3. Make sure the software can integrate with other key applications (if applicable). "For most companies, capturing data in dedicated project management software is only part of a total solution," says Replicon's Bales. "Sharing that data with other apps completes the cycle. This can be critical for project costing and expense reimbursement, payroll and other processes," he says. Fortunately, "most cloud-based project tracking software includes out-of-the-box data sharing, typically supplied for applications such as Microsoft Project, QuickBooks and others."
4. Be realistic about expectations. "PM software should support and automate excellent project management processes, not replace them," argues Mike Fisher, managing consultant, Allegient, an IT consulting company. "Many times PM software is perceived to fail in delivery due to false expectations. PM software realistically provides three basic functions: data acquisition and management, decision support, and reporting and graphing."
5. Find someone to champion the software. "The most essential element for achieving high ROI of a project management system is complete adoption by the team," says Tom Treanor, director of marketing, Wrike, which provides project management and collaboration tools for the enterprise and SMBs.
"In order to achieve high levels of adoption, there has to be a strong champion in management who can make sure that team members have the necessary input into the tool selection and that they have access to training or other resources," he says. "The champion also needs to be able to enforce adoption and model the right behavior by using the tool for management reviews or meetings. Without strong adoption, the value of the system will be limited."
6. Do an incremental rollout -- and make sure people are properly trained. "After over 10 years of rolling out PMO software, one thing that we have learned is that rolling every capability out to every employee on day one is recipe for disaster," says John Glander, PMO specialist, Level 5 Partners, a provider of project management office solutions. "Incrementally roll out everything to small sets of users or roll out specific capabilities to all users.
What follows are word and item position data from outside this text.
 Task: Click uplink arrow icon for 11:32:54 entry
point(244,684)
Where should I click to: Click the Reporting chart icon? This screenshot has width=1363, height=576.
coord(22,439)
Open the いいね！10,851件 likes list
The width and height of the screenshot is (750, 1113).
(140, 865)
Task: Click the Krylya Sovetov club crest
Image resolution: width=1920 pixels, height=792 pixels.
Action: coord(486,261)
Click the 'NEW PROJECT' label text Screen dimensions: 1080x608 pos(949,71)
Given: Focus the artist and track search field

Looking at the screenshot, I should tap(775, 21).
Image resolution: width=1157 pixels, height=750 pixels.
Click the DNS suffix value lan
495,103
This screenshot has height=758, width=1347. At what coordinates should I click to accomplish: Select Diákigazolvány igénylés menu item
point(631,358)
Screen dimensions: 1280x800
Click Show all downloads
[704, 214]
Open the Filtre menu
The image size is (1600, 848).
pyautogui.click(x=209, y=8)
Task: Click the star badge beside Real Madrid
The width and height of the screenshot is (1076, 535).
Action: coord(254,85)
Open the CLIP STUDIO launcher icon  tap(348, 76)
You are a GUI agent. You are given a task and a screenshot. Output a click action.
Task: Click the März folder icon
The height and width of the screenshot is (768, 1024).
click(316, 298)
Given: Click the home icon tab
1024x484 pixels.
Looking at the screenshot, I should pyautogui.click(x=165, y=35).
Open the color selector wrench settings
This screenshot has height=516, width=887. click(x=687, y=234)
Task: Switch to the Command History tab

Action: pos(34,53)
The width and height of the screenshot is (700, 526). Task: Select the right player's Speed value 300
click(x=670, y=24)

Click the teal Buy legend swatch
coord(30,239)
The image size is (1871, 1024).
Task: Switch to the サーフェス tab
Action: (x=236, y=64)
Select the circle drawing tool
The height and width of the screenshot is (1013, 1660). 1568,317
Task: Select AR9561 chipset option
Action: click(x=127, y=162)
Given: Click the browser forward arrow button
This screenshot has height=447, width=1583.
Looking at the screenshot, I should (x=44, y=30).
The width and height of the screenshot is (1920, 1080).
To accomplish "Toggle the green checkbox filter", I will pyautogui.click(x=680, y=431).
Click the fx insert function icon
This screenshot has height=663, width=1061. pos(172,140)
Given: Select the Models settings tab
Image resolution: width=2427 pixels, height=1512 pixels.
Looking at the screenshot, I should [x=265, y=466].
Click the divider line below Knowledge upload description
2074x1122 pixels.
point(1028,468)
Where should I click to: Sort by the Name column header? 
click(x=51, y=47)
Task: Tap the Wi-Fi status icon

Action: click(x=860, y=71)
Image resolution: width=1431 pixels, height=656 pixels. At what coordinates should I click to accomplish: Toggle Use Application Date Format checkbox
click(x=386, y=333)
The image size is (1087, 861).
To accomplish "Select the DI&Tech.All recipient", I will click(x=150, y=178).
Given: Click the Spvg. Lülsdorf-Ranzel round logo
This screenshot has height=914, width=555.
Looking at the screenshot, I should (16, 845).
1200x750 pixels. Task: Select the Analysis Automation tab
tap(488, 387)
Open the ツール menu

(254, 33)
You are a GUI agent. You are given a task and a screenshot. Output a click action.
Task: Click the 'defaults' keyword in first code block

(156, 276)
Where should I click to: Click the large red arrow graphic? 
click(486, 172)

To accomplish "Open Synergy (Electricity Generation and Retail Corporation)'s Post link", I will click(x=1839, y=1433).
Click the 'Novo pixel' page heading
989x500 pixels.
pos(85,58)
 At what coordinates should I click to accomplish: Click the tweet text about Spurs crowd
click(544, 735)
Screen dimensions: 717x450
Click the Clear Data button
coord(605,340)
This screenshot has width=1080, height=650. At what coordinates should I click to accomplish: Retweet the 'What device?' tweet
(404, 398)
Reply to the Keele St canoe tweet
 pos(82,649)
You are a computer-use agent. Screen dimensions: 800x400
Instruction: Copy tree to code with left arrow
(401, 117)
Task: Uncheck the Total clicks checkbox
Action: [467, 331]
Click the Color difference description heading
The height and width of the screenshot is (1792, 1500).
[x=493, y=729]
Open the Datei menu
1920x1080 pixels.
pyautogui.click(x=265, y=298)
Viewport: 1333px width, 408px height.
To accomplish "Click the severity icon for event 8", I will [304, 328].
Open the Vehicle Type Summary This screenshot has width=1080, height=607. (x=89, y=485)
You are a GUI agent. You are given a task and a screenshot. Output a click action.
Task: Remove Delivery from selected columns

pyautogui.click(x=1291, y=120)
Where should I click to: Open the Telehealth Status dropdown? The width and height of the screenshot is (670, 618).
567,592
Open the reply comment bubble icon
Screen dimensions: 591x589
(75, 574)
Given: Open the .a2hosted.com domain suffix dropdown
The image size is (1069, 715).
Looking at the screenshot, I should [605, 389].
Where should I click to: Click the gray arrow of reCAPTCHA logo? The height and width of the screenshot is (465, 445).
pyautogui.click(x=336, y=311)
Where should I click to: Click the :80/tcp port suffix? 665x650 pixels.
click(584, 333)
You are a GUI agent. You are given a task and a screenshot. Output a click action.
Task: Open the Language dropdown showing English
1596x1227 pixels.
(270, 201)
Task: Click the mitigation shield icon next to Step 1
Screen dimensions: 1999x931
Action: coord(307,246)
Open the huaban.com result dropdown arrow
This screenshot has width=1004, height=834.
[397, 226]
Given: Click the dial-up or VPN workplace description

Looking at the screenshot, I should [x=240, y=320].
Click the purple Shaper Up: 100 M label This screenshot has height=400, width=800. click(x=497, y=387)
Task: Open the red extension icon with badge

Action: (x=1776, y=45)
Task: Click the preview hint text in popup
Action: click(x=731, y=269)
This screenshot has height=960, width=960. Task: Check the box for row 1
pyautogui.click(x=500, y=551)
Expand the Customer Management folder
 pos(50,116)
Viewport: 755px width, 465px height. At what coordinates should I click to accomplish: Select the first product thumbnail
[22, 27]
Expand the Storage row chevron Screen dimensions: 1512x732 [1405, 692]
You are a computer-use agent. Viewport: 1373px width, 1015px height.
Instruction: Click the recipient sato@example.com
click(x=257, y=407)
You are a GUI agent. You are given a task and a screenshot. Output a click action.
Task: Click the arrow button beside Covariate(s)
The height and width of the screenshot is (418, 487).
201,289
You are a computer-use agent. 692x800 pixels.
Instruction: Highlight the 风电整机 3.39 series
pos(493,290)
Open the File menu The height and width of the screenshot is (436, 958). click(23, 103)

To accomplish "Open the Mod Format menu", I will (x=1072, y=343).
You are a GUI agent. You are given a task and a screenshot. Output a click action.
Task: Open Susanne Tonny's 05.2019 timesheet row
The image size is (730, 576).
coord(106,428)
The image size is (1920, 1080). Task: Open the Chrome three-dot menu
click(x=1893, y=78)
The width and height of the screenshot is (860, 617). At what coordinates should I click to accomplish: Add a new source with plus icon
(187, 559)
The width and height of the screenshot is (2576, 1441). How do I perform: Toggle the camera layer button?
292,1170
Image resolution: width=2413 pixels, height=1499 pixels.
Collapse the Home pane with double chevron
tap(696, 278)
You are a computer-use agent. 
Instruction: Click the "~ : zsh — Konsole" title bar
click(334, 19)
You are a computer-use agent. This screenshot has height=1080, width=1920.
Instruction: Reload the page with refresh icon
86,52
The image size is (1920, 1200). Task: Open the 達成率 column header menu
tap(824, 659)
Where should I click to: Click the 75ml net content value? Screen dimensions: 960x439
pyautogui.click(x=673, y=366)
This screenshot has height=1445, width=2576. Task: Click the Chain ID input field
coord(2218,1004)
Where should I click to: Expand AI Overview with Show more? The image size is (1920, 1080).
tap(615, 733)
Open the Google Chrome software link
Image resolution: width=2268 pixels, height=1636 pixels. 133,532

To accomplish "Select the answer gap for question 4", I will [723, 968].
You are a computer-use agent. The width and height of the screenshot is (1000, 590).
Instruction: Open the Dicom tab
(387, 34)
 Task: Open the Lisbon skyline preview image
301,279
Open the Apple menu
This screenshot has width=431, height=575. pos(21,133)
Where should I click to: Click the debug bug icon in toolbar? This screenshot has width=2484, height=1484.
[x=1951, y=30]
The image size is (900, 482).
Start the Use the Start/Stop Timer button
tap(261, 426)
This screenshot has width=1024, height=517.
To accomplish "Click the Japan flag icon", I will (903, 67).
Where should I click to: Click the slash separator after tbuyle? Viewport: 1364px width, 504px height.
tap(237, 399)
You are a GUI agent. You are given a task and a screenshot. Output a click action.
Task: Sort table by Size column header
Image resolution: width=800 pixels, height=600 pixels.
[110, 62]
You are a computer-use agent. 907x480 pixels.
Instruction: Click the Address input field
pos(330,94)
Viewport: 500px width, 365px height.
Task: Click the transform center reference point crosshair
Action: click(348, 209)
Never do a big bang deployment."
And as you roll out the software, make sure people are trained on at least the basic features -- and provide advanced training to those who need or desire it.
7. Define workflows upfront. "You have to spend some time in the beginning in order to set them properly, but [well defined] workflows will make all processes [straightforward] and spare you much time," says Kartunova.
8. Make sure all team members are using the PM software, not another system, to keep everyone informed. "If you intend to use a project management system as a communication hub, there's no room for holdouts," says Mark Nichols, the director of Content at Flow, a project management platform. The purpose of project management software is to "make things clear and eliminate miscommunications," he says. "And you cannot expect that to happen if certain people are managing tasks and timelines [outside the project management system]," he says. So "get your entire team on the system, and make it the home for everything that's important about your project."